__TASK 1__. Set down the part of the dataset description below starting with "The dataset is" and going on through "by the DataSubset.".

__EXTRACT TO READ__.
[start]

Describing datasets

Below are two examples of datasets with different organizations and issues which demonstrate the capabilities of DatasetManager.

Well organized dataset with minimal issues

Consider a dataset organized as follows:

📂 genpath
├ 📂 Visual3D
│ ├ 📂 Subject 1
│ │ ├ 📂 export
│ │ │ └ 📂 park
│ │ │   ├ park-none.mat
│ │ │   ├ park-norm.mat
│ │ │   └ park-excess.mat
│ │ └ 📂 import
│ ├ 📂 Subject 2
│ ┊
│
└ 📂 DFlow
  ├ 📂 Subject 1
  │ ├ park-none.csv
  │ ├ park-norm.csv
  │ ├ park-excess.csv
  │ ┊
  ├ 📂 Subject 2
  ┊

📂 rawpath
├ 📂 Subject 1
│ └ 📂 _
│   ├ park-none.c3d
│   ├ park-norm.c3d
│   ├ park-excess.c3d
│   ┊
├ 📂 Subject 2
┊

The dataset is organized into 3 separate folders, but all the trials use the same naming scheme between the different folders. Therefore, we can group the data into 3 different data subsets (genpath/Visual3D, genpath/DFlow, and rawpath) for this analysis based on their location and filetype. Each DataSubset gets a name, a source type, a parent directory, and a glob which describes the structure and location, and possibly more (eg extension), of the files specified by the DataSubset.

Julia code

genpath = "path/to/one/subset"

[end]

__TASK 2__. Collect every line of the records below that contains the string "Identify".

__INFORMATION PROVIDED__.
[start]

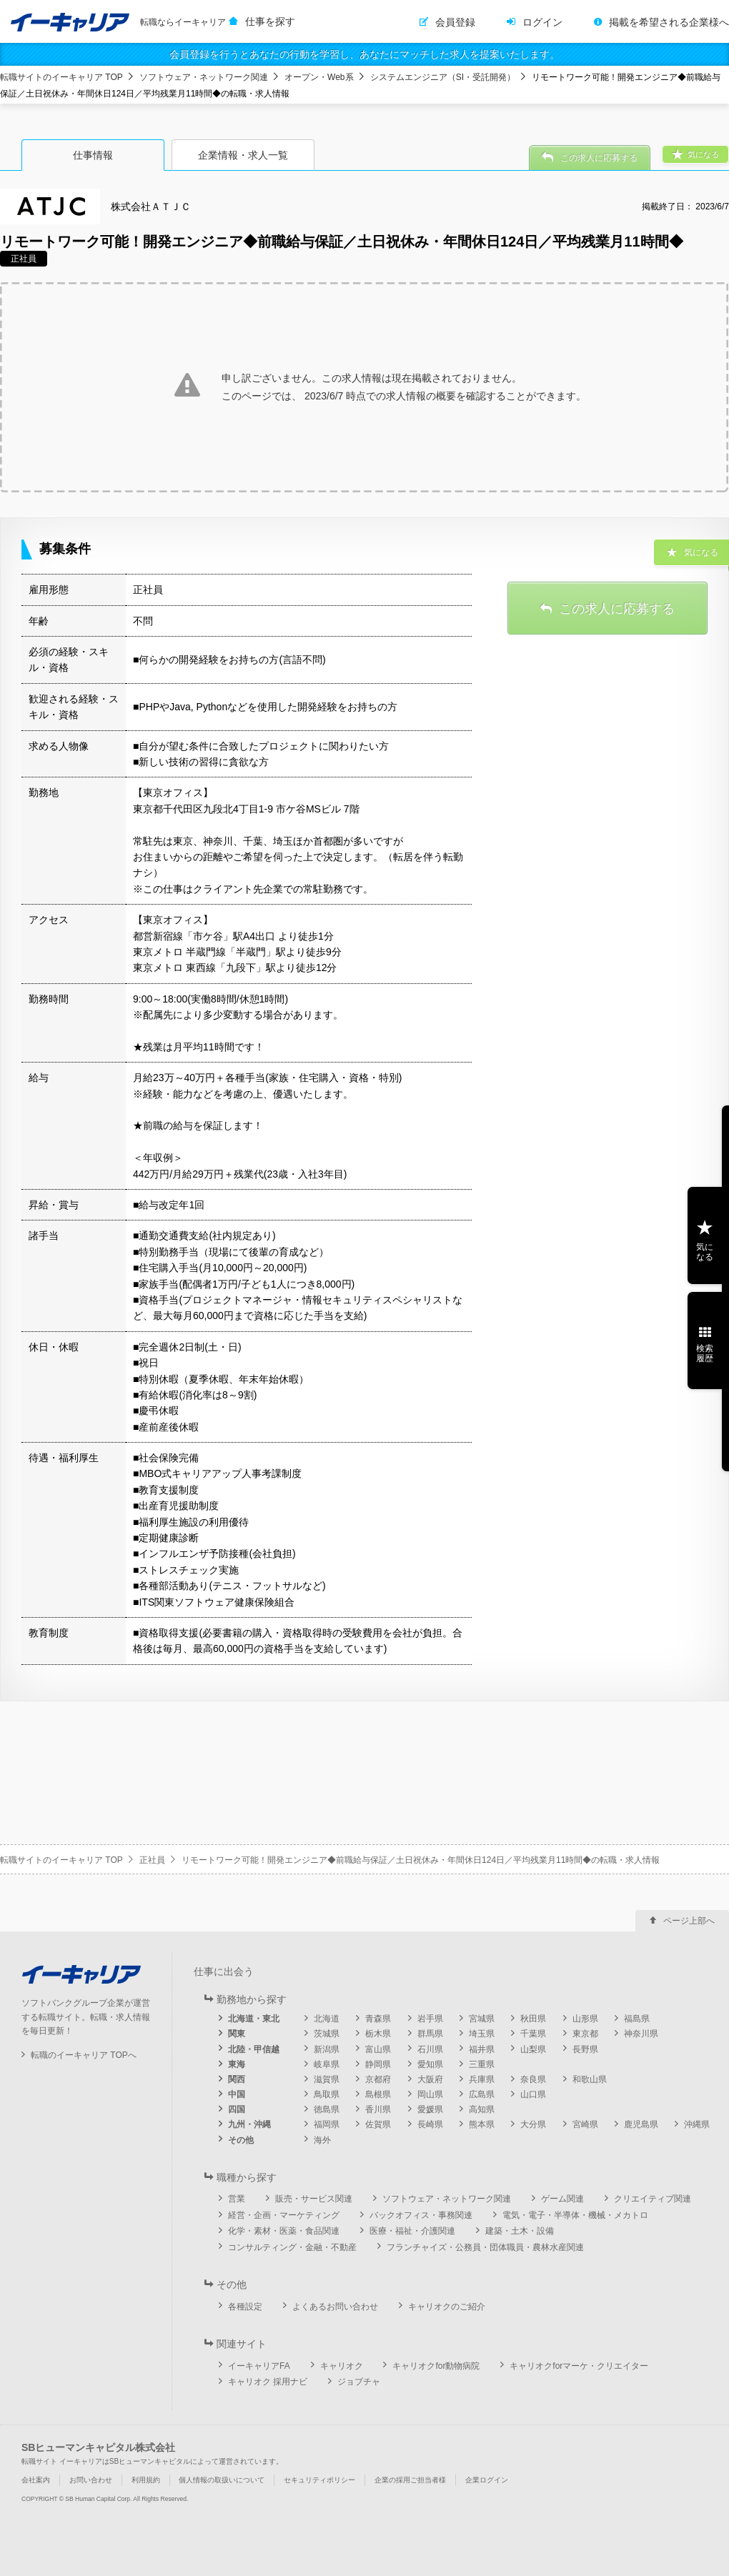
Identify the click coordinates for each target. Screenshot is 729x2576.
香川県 (378, 2109)
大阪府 (430, 2079)
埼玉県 (482, 2034)
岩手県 (430, 2019)
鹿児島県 (641, 2124)
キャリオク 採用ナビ (267, 2382)
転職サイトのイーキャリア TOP (61, 77)
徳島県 (326, 2109)
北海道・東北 (253, 2019)
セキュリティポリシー (319, 2480)
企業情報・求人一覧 (243, 155)
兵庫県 (482, 2079)
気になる (704, 1252)
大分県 (533, 2124)
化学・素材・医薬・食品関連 (283, 2231)
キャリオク (341, 2366)
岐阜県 (326, 2064)
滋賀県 (326, 2079)
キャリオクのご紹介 (446, 2307)
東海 (236, 2064)
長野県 (585, 2049)
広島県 (482, 2094)
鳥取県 (326, 2094)
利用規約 (146, 2480)
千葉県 (533, 2034)
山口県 (533, 2094)
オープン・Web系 (318, 77)
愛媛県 (430, 2109)
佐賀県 (378, 2124)
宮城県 (482, 2019)
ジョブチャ (358, 2382)
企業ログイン (486, 2480)
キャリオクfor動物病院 (436, 2366)
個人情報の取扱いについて (221, 2480)
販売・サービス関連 (313, 2199)
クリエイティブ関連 (652, 2199)
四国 (236, 2109)
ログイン (542, 22)
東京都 (585, 2034)
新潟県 (326, 2049)
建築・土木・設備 (519, 2231)
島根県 (378, 2094)
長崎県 (430, 2124)
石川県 (430, 2049)
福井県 (482, 2049)
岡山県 (430, 2094)
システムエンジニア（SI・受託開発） (442, 77)
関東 (236, 2034)
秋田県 (533, 2019)
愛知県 (430, 2064)
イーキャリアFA (259, 2366)
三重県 (482, 2064)
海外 (322, 2140)
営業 (236, 2199)
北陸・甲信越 (253, 2049)
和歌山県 (589, 2079)
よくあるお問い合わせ (335, 2307)
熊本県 (482, 2124)
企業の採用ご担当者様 (410, 2480)
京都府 (378, 2079)
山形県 (585, 2019)
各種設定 (245, 2307)
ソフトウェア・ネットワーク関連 (203, 77)
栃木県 (378, 2034)
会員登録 (455, 22)
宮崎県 (585, 2124)
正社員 (152, 1860)
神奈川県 (641, 2034)
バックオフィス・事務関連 (421, 2215)
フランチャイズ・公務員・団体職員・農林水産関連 (485, 2247)
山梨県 (533, 2049)
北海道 (326, 2019)
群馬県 (430, 2034)
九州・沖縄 (249, 2124)
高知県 (482, 2109)
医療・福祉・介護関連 (412, 2231)
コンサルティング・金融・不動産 (292, 2247)
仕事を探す (270, 21)
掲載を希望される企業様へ (669, 22)
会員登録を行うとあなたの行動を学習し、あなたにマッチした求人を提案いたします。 (364, 54)
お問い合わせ (90, 2480)
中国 (236, 2094)
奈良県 (533, 2079)
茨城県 (326, 2034)
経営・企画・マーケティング (283, 2215)
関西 (236, 2079)
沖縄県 (697, 2124)
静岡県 (378, 2064)
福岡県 (326, 2124)
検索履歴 (704, 1353)
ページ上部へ (689, 1921)
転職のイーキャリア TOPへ (84, 2055)
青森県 (378, 2019)
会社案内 (35, 2480)
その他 (241, 2140)
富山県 (378, 2049)
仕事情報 (93, 155)
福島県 (637, 2019)
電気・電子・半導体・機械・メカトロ (575, 2215)
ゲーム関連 (562, 2199)
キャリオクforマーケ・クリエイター (579, 2366)
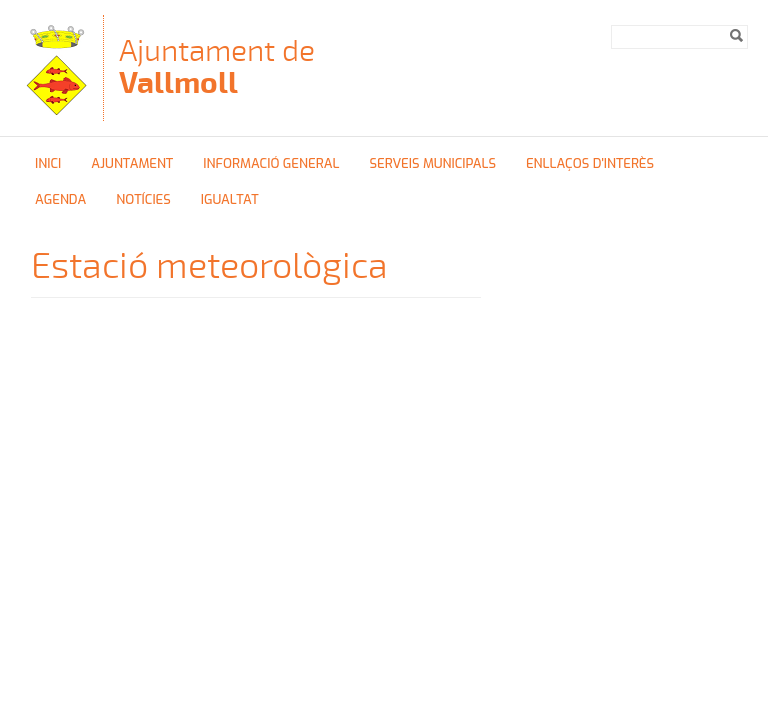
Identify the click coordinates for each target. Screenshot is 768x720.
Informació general (271, 163)
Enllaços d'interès (590, 163)
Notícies (143, 199)
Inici (48, 163)
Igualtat (230, 199)
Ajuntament (132, 163)
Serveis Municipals (432, 163)
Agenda (60, 199)
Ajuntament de (217, 66)
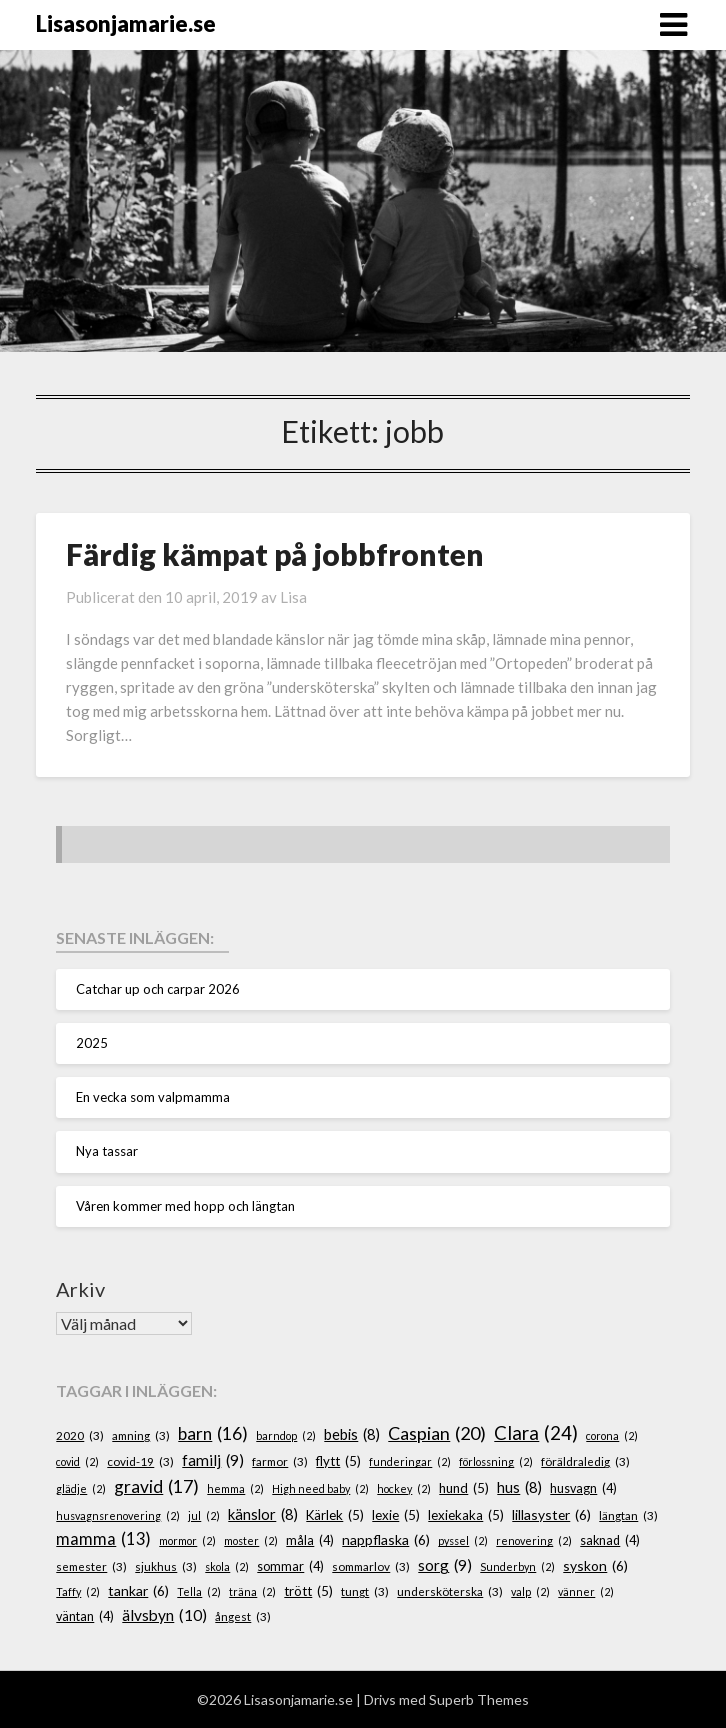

[end]

__REPLY 1__.
The dataset is organized into 3 separate folders, but all the trials use the same naming scheme between the different folders. Therefore, we can group the data into 3 different data subsets (genpath/Visual3D, genpath/DFlow, and rawpath) for this analysis based on their location and filetype. Each DataSubset gets a name, a source type, a parent directory, and a glob which describes the structure and location, and possibly more (eg extension), of the files specified by the DataSubset.

__REPLY 2__.
Identify the click coordinates for each target. Screenshot is 729x2576.
Identify the click coordinates for each target. Screenshot is 768x720.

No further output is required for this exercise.